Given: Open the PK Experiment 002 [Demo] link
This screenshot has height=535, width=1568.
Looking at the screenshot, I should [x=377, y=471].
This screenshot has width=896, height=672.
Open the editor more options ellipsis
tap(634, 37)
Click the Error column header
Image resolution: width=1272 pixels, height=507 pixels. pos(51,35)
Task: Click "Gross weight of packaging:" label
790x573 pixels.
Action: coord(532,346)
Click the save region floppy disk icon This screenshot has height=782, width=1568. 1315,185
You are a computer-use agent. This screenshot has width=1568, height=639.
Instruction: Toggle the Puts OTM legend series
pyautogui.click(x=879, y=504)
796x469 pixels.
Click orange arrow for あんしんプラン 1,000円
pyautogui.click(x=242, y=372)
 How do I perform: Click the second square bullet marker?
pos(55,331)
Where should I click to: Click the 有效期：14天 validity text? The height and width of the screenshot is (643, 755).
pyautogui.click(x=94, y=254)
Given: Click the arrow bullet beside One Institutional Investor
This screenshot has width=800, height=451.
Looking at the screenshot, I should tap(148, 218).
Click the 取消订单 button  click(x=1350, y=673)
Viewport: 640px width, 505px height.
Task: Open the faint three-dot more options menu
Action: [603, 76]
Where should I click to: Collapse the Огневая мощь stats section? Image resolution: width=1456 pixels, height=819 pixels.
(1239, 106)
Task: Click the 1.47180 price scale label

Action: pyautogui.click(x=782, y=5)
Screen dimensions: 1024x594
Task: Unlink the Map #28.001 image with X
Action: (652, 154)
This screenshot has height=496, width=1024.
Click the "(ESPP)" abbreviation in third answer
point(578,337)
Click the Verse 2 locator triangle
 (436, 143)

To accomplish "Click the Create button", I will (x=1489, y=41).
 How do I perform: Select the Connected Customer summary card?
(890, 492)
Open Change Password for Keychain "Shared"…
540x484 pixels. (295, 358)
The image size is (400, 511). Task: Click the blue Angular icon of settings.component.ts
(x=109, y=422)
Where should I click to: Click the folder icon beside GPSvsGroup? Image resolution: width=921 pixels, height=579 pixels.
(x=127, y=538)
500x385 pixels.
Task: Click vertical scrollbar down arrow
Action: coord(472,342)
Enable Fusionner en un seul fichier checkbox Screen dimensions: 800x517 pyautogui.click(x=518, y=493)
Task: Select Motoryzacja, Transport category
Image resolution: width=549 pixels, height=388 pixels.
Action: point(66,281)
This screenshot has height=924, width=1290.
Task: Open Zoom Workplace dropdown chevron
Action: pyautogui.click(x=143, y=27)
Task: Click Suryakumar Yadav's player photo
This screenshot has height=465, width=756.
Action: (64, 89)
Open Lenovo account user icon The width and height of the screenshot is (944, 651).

********

*Exercise prompt*
What lines in the listing contain "Given"? Copy them all.

*Result of this task*
Given: Open the PK Experiment 002 [Demo] link
Given: Click the arrow bullet beside One Institutional Investor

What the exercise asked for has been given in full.